US Energy Secretary Steven Chu announced the funding today at the first-ever ARPA-E Energy Innovation Summit in Washington, DC.
ARPA-E stands for “Advanced Projects Research Agency – Energy.”
“This is about unleashing the American innovation machine to solve the energy and climate challenge, while creating new jobs, new industries and new exports for America’s workers,” Chu said.
This is the third round of ARPA-E funding. Winning research projects from the programme’s first round are being showcased during this week’s summit, which also features panel discussions on identifying game-changing technologies, building regional energy innovation clusters, the role of energy in national security, and successfully developing and commercialising energy technology breakthroughs.
The latest round of funding will focus on research in three areas:
- Grid-scale energy storage technologies that can enable the use of solar energy, wind power and other clean but intermittent renewable energy sources around the clock. The goal is to eventually be able to scale such storage technologies to the megawatt and megawatt-hour levels of power and energy capacity.
- Advances that can improve existing power converter performance while reducing costs. These could include innovations in soft magnetics, high voltage switches and high-density charge storage. Areas of focus will include chip-scale power converters for solid-state lighting, power converters for grid-tied solar cells, and lightweight energy conversion for applications like wind turbine generators. According to the DOE, such advanced power electronics could provide as much as a 25 to 30 per cent reduction in electricity consumption, or a 12 per cent reduction in total US energy consumption.
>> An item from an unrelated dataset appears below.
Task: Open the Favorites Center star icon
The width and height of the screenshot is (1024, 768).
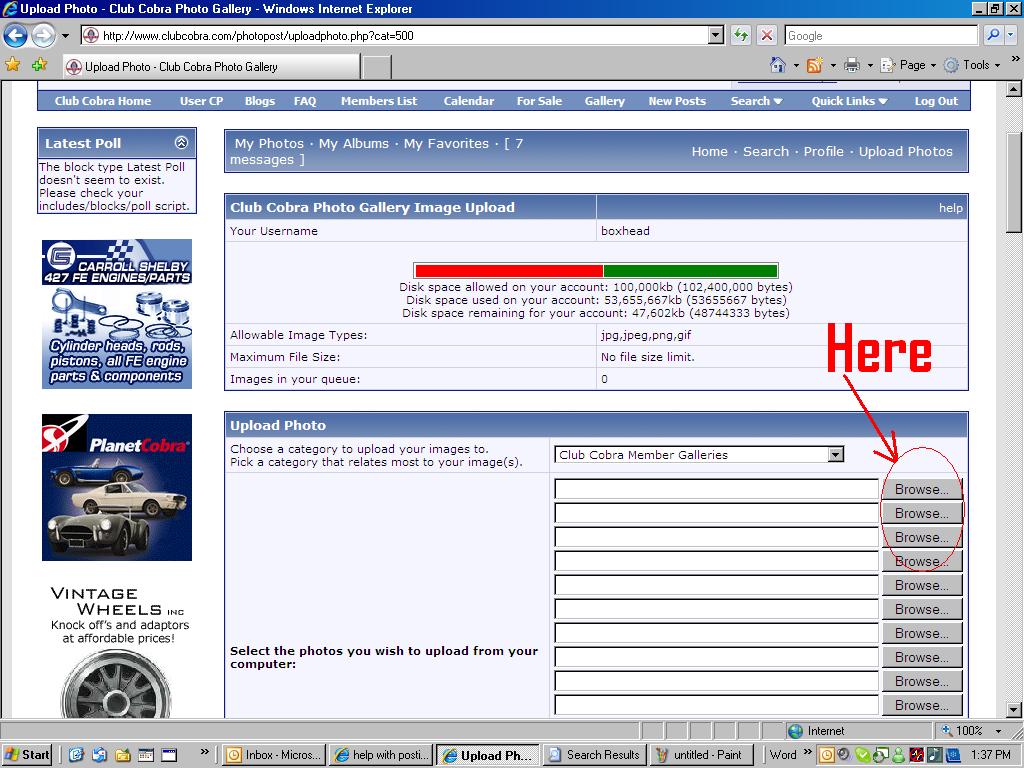Action: (x=13, y=65)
- Innovative and energy-efficient cooling technologies for buildings. The goal here is to both save energy and reduce greenhouse gas emissions from building air conditioning and refrigerants used in vapour compression systems. The DOE says the unique challenge for the US market will be to develop technologies that can be retrofitted into current cooling systems. Developing economies, on the other hand, offer a large potential market for new cooling technologies.
ARPA-E’s first round of funding, announced in early 2009, ended up backing 37 projects aimed at transformational innovations in energy storage, biofuels, carbon capture, renewable power, building efficiency, vehicles and other areas. The second round, announced last December, has yeilded nearly 500 concept papers focused mainly on new approaches for biofuels, carbon capture and batteries for electric vehicles.
One of the projects to receive first-round funding was Sun Catalytix, a company started by Massachusetts Institute of Technology researcher Daniel Nocera (see featured video). Sun Catalytix is working to develop a technology that mimics photosynthesis to split water into oxygen and hydrogen, which can then be used for fuel.